INFORMATION GIVEN:

########

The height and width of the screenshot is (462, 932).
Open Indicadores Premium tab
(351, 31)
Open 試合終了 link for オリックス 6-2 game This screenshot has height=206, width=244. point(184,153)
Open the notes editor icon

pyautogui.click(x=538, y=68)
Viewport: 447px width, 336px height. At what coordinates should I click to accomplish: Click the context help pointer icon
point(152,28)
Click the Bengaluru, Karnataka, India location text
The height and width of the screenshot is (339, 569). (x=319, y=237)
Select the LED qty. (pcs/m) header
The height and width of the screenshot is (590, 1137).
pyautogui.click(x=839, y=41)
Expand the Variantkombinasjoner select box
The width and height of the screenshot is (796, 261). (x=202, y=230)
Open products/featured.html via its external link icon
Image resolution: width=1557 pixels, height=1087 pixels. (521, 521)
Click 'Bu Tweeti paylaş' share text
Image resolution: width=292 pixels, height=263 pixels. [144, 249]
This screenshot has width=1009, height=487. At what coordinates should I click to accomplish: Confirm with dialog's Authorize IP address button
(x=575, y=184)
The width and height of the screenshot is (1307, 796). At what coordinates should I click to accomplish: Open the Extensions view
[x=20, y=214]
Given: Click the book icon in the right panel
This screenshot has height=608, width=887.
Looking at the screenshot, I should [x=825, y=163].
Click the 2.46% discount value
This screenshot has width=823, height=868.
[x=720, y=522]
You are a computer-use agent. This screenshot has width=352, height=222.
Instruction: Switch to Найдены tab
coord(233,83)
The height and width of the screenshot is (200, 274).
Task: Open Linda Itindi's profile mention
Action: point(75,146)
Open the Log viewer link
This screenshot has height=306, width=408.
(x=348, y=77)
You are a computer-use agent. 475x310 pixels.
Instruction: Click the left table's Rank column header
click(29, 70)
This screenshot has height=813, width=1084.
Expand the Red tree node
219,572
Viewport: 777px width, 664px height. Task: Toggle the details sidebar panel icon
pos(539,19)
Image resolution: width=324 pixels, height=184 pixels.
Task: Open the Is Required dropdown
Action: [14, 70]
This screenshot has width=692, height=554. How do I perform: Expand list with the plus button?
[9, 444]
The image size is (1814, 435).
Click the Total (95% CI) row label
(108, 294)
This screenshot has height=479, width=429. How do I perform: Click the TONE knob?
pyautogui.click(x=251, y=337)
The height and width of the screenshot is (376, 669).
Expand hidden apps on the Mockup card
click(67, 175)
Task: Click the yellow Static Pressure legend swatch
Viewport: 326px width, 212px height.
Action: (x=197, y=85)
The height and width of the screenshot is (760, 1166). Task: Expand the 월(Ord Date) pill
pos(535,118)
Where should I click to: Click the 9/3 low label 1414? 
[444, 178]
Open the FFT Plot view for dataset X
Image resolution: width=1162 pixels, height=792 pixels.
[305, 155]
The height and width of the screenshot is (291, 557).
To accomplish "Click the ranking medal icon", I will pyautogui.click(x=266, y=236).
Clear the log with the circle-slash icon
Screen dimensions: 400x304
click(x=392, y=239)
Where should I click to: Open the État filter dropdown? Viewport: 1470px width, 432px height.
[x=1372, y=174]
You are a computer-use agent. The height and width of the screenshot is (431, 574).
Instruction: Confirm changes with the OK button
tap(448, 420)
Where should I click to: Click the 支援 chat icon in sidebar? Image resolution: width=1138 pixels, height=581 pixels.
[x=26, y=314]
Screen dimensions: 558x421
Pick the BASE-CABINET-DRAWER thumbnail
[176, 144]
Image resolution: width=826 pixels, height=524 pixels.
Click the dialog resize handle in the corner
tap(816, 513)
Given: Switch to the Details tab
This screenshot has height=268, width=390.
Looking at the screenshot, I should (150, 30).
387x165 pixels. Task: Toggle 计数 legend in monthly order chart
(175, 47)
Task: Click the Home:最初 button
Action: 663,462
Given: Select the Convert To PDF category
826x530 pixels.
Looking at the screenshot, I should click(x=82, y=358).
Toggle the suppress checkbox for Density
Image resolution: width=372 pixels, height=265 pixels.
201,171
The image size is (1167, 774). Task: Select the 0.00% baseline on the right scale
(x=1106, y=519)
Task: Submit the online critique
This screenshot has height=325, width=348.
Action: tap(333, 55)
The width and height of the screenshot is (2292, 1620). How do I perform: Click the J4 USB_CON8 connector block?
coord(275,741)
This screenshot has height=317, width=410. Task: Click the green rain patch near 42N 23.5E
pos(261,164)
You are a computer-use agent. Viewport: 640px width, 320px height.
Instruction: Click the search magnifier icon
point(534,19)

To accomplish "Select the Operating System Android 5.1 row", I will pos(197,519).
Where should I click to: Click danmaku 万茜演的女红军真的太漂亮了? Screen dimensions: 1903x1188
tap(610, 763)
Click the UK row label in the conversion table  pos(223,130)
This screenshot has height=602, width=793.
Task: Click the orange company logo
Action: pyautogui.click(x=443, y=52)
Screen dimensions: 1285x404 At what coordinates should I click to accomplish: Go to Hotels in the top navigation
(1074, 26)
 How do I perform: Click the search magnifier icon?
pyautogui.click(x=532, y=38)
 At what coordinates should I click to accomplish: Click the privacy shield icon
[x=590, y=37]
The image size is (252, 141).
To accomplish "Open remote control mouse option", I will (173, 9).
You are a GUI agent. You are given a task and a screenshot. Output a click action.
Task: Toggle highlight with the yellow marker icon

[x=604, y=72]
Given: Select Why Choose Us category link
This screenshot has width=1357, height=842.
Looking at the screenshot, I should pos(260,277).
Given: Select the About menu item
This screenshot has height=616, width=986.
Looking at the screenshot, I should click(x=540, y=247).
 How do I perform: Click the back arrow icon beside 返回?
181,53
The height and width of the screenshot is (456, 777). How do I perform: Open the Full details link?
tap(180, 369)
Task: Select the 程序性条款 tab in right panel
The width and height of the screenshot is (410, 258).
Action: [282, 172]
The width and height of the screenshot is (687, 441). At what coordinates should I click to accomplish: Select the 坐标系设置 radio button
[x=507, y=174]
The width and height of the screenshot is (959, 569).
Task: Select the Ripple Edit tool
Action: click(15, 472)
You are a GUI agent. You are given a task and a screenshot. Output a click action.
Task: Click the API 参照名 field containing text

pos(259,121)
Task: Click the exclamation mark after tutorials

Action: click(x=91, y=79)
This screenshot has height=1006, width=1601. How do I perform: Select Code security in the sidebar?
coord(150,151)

########

WHAT THE TASK REQUIRES:
Give every line of the rows above as a numbered list, leaving out the blank lines.

RESULT FOR THIS TASK:
1. The height and width of the screenshot is (462, 932).
2. Open Indicadores Premium tab
3. (351, 31)
4. Open 試合終了 link for オリックス 6-2 game This screenshot has height=206, width=244. point(184,153)
5. Open the notes editor icon
6. pyautogui.click(x=538, y=68)
7. Viewport: 447px width, 336px height. At what coordinates should I click to accomplish: Click the context help pointer icon
8. point(152,28)
9. Click the Bengaluru, Karnataka, India location text
10. The height and width of the screenshot is (339, 569). (x=319, y=237)
11. Select the LED qty. (pcs/m) header
12. The height and width of the screenshot is (590, 1137).
13. pyautogui.click(x=839, y=41)
14. Expand the Variantkombinasjoner select box
15. The width and height of the screenshot is (796, 261). (x=202, y=230)
16. Open products/featured.html via its external link icon
17. Image resolution: width=1557 pixels, height=1087 pixels. (521, 521)
18. Click 'Bu Tweeti paylaş' share text
19. Image resolution: width=292 pixels, height=263 pixels. [144, 249]
20. This screenshot has width=1009, height=487. At what coordinates should I click to accomplish: Confirm with dialog's Authorize IP address button
21. (x=575, y=184)
22. The width and height of the screenshot is (1307, 796). At what coordinates should I click to accomplish: Open the Extensions view
23. [x=20, y=214]
24. Given: Click the book icon in the right panel
25. This screenshot has height=608, width=887.
26. Looking at the screenshot, I should [x=825, y=163].
27. Click the 2.46% discount value
28. This screenshot has width=823, height=868.
29. [x=720, y=522]
30. You are a computer-use agent. This screenshot has width=352, height=222.
31. Instruction: Switch to Найдены tab
32. coord(233,83)
33. The height and width of the screenshot is (200, 274).
34. Task: Open Linda Itindi's profile mention
35. Action: point(75,146)
36. Open the Log viewer link
37. This screenshot has height=306, width=408.
38. (x=348, y=77)
39. You are a computer-use agent. 475x310 pixels.
40. Instruction: Click the left table's Rank column header
41. click(29, 70)
42. This screenshot has height=813, width=1084.
43. Expand the Red tree node
44. 219,572
45. Viewport: 777px width, 664px height. Task: Toggle the details sidebar panel icon
46. pos(539,19)
47. Image resolution: width=324 pixels, height=184 pixels.
48. Task: Open the Is Required dropdown
49. Action: [14, 70]
50. This screenshot has width=692, height=554. How do I perform: Expand list with the plus button?
51. [9, 444]
52. The image size is (1814, 435).
53. Click the Total (95% CI) row label
54. (108, 294)
55. This screenshot has height=479, width=429. How do I perform: Click the TONE knob?
56. pyautogui.click(x=251, y=337)
57. The height and width of the screenshot is (376, 669).
58. Expand hidden apps on the Mockup card
59. click(67, 175)
60. Task: Click the yellow Static Pressure legend swatch
61. Viewport: 326px width, 212px height.
62. Action: (x=197, y=85)
63. The height and width of the screenshot is (760, 1166). Task: Expand the 월(Ord Date) pill
64. pos(535,118)
65. Where should I click to: Click the 9/3 low label 1414? 
66. [444, 178]
67. Open the FFT Plot view for dataset X
68. Image resolution: width=1162 pixels, height=792 pixels.
69. [305, 155]
70. The height and width of the screenshot is (291, 557).
71. To accomplish "Click the ranking medal icon", I will pyautogui.click(x=266, y=236).
72. Clear the log with the circle-slash icon
73. Screen dimensions: 400x304
74. click(x=392, y=239)
75. Where should I click to: Open the État filter dropdown? Viewport: 1470px width, 432px height.
76. [x=1372, y=174]
77. You are a computer-use agent. The height and width of the screenshot is (431, 574).
78. Instruction: Confirm changes with the OK button
79. tap(448, 420)
80. Where should I click to: Click the 支援 chat icon in sidebar? Image resolution: width=1138 pixels, height=581 pixels.
81. [x=26, y=314]
82. Screen dimensions: 558x421
83. Pick the BASE-CABINET-DRAWER thumbnail
84. [176, 144]
85. Image resolution: width=826 pixels, height=524 pixels.
86. Click the dialog resize handle in the corner
87. tap(816, 513)
88. Given: Switch to the Details tab
89. This screenshot has height=268, width=390.
90. Looking at the screenshot, I should (150, 30).
91. 387x165 pixels. Task: Toggle 计数 legend in monthly order chart
92. (175, 47)
93. Task: Click the Home:最初 button
94. Action: 663,462
95. Given: Select the Convert To PDF category
96. 826x530 pixels.
97. Looking at the screenshot, I should click(x=82, y=358).
98. Toggle the suppress checkbox for Density
99. Image resolution: width=372 pixels, height=265 pixels.
100. 201,171
101. The image size is (1167, 774). Task: Select the 0.00% baseline on the right scale
102. (x=1106, y=519)
103. Task: Submit the online critique
104. This screenshot has height=325, width=348.
105. Action: tap(333, 55)
106. The width and height of the screenshot is (2292, 1620). How do I perform: Click the J4 USB_CON8 connector block?
107. coord(275,741)
108. This screenshot has height=317, width=410. Task: Click the green rain patch near 42N 23.5E
109. pos(261,164)
110. You are a computer-use agent. Viewport: 640px width, 320px height.
111. Instruction: Click the search magnifier icon
112. point(534,19)
113. To accomplish "Select the Operating System Android 5.1 row", I will pos(197,519).
114. Where should I click to: Click danmaku 万茜演的女红军真的太漂亮了? Screen dimensions: 1903x1188
115. tap(610, 763)
116. Click the UK row label in the conversion table  pos(223,130)
117. This screenshot has height=602, width=793.
118. Task: Click the orange company logo
119. Action: pyautogui.click(x=443, y=52)
120. Screen dimensions: 1285x404 At what coordinates should I click to accomplish: Go to Hotels in the top navigation
121. (1074, 26)
122.  How do I perform: Click the search magnifier icon?
123. pyautogui.click(x=532, y=38)
124.  At what coordinates should I click to accomplish: Click the privacy shield icon
125. [x=590, y=37]
126. The image size is (252, 141).
127. To accomplish "Open remote control mouse option", I will (173, 9).
128. You are a GUI agent. You are given a task and a screenshot. Output a click action.
129. Task: Toggle highlight with the yellow marker icon
130. [x=604, y=72]
131. Given: Select Why Choose Us category link
132. This screenshot has width=1357, height=842.
133. Looking at the screenshot, I should pos(260,277).
134. Given: Select the About menu item
135. This screenshot has height=616, width=986.
136. Looking at the screenshot, I should click(x=540, y=247).
137.  How do I perform: Click the back arrow icon beside 返回?
138. 181,53
139. The height and width of the screenshot is (456, 777). How do I perform: Open the Full details link?
140. tap(180, 369)
141. Task: Select the 程序性条款 tab in right panel
142. The width and height of the screenshot is (410, 258).
143. Action: [282, 172]
144. The width and height of the screenshot is (687, 441). At what coordinates should I click to accomplish: Select the 坐标系设置 radio button
145. [x=507, y=174]
146. The width and height of the screenshot is (959, 569).
147. Task: Select the Ripple Edit tool
148. Action: click(15, 472)
149. You are a GUI agent. You are given a task and a screenshot. Output a click action.
150. Task: Click the API 参照名 field containing text
151. pos(259,121)
152. Task: Click the exclamation mark after tutorials
153. Action: click(x=91, y=79)
154. This screenshot has height=1006, width=1601. How do I perform: Select Code security in the sidebar?
155. coord(150,151)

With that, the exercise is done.